De acuerdo con la Dra. Vega, las estrategias de evaluación para clasificar a los pacientes y personalizar sus tratamientos implican evaluar su respuesta al tratamiento e identificar los puntos de riesgo más finos, lo que significa profundizar en las mediciones de la enfermedad mínima residual.

Aunque la morfología sigue siendo parte integral del diagnóstico inicial de la leucemia y su evaluación, usarla después de la quimioterapia para determinar la presencia de enfermedad mínima residual puede ser complicado y no siempre acertado, por lo que se requieren otros métodos de diagnóstico.[3]

Por tanto, algunos métodos de mayor utilidad para detectar la presencia de enfermedad mínima residual incluyen las pruebas de reacción en cadena de la polimerasa para identificar células malignas según sus anomalías genéticas, así como la citometría de flujo para identificar los diferentes perfiles inmunológicos expresados en las células enfermas, en contraste a las sanas.

La evidencia científica apunta a que los pacientes con mejores resultados tienen congruencia entre estar en remisión morfológica y estar en remisión en cuanto a la enfermedad por citometría de flujo.

La Dra. Vega enfatizó la importancia de resignificar la enfermedad mínima residual. "No hay nada mínimo cuando se habla de enfermedad residual, tal vez el nombre más correcto sería enfermedad residual medible", y añadió que aun cuando pareciera que los pacientes de riesgo estándar son los que tienen menos problemas, mejorar la detección de enfermedad mínima residual servirá para poder ofrecerles una posibilidad de mayor sobrevida.

A su vez se han probado otras estrategias con los niños que presentan mayor riesgo, como el uso de inmunoterapia, terapia de precisión e intensificación de la quimioterapia, tratando en la medida de lo posible, ajustar en dosis el número de fármacos. Sin embargo, aún hay investigación pendiente en ese terreno.

"Creo que para usar la inmunoterapia como primera línea de tratamiento todavía necesitamos mucha experiencia, sobre todo en el país y en niños, porque no la hemos aplicado tanto. La tenemos más bien como segunda línea o como tratamiento de rescate para pacientes justamente con recaída o con enfermedad mínima residual persistente, y se han visto muy buenos resultados", destacó la Dra. Hidalgo.

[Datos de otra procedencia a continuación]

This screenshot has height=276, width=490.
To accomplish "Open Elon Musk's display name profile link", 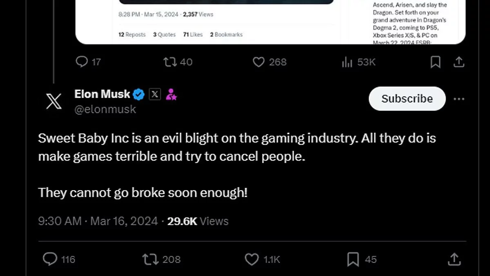I will 102,94.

La Dra. Vega concluyó resaltando la importancia de identificar las barreras sociodemográficas que están afectando la sobrevida de los pacientes y vencer los retos clínicos para ofrecer a los pacientes el tratamiento que resulte en mejores resultados para cada uno.

La Dra. Vega y la Dra. Hidalgo han declarado no tener ningún conflicto de interés económico pertinente.